__Textauszug__:
Ich kann sie nicht mehr hören, die Leier, dass aus dem Grand-Prix der East Eurovision Song Contest geworden sei, bei dem sich nur noch Kleinstaaten von kurz vorm Ural gegenseitig die Punkte zuschustern und man als Westeuropäer überhaupt keine Chance hat.

Erstens langweilt sie mich.

Zweitens ist sie falsch. Wer hat denn im letzten Jahr gewonnen, mit großem Abstand? Wie passen Lordi mit ihrem Monsterrock und Finnland als relativ geschwisterloser Staat fern des Balkans in diese These? Wie kommt es, dass nicht dauernd ein Land aus dem ehemaligen Jugoslawien gewinnt; dass — genau genommen — noch nie ein Land aus dem ehemaligen Jugoslawien gewonnen hat? Dass gestern auch Kroatien und Montenegro rausflogen? Vor ein paar Jahren, als nacheinander Estland und Lettland gewannen, schrieben alle: Ja, bravo, dann wird der Grand-Prix jetzt ne baltische Veranstaltung. In Wahrheit schneiden Estland, Lettland und Litauen sehr unterschiedlich ab, selten gut, mal schafft es einer von ihnen halbwegs nach vorne, mal ein anderer. Wieso schafft es Schweden seit zehn Jahren, fast ohne Ausnahme unter den Top-Ten zu landen? Ach: Das ist dann nicht die Ost-, sondern die Nordeuropa-Connection? Und warum profitiert dann Dänemark so nachhaltig nicht von ihr?

__Vorliegendes Material__:
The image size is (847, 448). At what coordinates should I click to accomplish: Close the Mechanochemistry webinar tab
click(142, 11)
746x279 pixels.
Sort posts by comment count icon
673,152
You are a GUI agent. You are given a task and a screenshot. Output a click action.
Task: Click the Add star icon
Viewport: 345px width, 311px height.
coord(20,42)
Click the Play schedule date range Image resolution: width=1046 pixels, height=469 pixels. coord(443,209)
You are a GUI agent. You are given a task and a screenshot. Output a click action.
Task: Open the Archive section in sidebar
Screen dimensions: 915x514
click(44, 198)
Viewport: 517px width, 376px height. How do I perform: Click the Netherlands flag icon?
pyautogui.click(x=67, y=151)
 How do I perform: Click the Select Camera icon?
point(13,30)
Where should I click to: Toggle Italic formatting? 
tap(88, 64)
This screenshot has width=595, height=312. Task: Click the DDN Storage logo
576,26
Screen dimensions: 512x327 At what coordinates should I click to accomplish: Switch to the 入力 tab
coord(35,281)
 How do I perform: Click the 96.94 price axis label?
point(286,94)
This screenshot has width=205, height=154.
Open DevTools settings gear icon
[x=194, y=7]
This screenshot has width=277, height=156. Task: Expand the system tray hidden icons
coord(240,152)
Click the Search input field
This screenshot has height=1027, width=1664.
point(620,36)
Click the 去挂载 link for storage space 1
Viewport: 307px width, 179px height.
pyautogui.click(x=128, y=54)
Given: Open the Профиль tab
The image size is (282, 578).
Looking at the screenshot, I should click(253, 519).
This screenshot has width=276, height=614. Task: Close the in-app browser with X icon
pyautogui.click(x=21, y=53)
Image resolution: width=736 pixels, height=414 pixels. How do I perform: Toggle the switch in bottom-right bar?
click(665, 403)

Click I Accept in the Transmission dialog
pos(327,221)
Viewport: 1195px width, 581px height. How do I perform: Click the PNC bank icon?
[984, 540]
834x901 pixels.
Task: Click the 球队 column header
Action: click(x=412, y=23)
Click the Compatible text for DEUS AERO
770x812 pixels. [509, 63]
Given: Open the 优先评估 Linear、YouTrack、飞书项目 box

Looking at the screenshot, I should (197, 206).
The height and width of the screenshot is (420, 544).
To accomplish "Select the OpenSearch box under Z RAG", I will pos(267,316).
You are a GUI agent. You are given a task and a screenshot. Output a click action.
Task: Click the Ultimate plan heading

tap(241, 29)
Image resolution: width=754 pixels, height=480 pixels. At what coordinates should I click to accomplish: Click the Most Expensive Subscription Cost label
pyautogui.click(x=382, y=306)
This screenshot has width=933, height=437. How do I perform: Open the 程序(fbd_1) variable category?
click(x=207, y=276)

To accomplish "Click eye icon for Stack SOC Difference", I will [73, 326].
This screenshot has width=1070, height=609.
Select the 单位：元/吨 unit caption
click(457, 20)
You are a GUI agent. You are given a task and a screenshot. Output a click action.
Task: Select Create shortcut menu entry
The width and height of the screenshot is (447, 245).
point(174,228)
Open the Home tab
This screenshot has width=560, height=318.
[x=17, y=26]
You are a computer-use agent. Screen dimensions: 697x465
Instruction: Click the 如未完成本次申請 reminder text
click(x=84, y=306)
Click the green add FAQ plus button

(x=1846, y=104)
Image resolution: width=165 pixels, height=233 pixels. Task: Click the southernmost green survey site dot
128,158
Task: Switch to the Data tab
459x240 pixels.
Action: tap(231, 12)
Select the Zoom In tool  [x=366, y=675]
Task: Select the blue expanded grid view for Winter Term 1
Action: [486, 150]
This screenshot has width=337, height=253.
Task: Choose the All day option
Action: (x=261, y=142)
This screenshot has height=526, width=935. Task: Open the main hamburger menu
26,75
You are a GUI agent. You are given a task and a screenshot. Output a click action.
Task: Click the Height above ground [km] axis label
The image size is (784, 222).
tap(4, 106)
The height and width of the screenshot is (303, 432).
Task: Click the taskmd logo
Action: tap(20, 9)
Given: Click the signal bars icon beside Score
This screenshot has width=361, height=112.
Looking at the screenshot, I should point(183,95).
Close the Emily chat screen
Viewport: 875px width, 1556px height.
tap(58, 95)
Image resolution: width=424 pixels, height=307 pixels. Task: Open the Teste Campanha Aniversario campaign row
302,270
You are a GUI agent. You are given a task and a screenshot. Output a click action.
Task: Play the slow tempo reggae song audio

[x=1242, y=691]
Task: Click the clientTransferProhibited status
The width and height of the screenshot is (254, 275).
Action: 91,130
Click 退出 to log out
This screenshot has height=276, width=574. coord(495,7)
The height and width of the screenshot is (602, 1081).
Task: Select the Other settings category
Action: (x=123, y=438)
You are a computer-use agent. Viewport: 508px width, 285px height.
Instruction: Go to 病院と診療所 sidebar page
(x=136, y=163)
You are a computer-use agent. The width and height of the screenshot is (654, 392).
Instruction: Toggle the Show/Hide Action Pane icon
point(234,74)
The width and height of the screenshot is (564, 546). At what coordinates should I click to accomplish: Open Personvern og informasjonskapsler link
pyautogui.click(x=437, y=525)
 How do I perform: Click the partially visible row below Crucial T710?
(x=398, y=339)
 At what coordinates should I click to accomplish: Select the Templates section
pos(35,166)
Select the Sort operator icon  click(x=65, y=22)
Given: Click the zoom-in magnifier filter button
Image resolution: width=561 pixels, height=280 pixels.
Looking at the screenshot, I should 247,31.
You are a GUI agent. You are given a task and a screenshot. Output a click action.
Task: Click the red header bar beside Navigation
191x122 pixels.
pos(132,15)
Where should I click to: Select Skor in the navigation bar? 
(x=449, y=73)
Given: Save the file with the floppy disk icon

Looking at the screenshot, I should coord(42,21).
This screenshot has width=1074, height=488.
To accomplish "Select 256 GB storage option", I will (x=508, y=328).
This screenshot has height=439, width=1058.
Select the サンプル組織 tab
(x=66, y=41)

__Aufgaben__:
1) Entscheiden Sie, ob die Aussagen (a) bis (c) mit dem Text über den Grand-Prix übereinstimmen, und belegen Sie jede Antwort mit einem wörtlichen Zitat.
(a) Bisher hat kein Land aus dem ehemaligen Jugoslawien den Wettbewerb gewonnen.
(b) Estland, Lettland und Litauen erzielen regelmäßig gute Platzierungen.
(c) Schweden landet seit zehn Jahren fast immer unter den Top-Ten.
2) Führen Sie den Text über den Grand-Prix nach seinem letzten Satz weiter.

__Lösungen__:
1)
(a) Ja: „dass — genau genommen — noch nie ein Land aus dem ehemaligen Jugoslawien gewonnen hat“
(b) Nein: „In Wahrheit schneiden Estland, Lettland und Litauen sehr unterschiedlich ab, selten gut“
(c) Ja: „Wieso schafft es Schweden seit zehn Jahren, fast ohne Ausnahme unter den Top-Ten zu landen?“

2)
Drittens finde ich sie anmaßend und chauvinistisch. Nach was sehnen wir uns denn zurück? Den alten Grand-Prix Ralph Siegelscher Prägung? Ist es schlimm, dass es den nicht mehr gibt? Der Schwerpunkt Europas hat sich nach Osten verlagert, politisch und kulturell, Berlin liegt plötzlich nicht mehr am Rand, sondern irgendwie in der Mitte. Aber wir ertragen es nicht, dass wir damit nicht nur ein paar schöne neue Reiseländer vor der Haustür haben, sondern sich auch der Durchschnittsgeschmack nach Osten verlagert hat?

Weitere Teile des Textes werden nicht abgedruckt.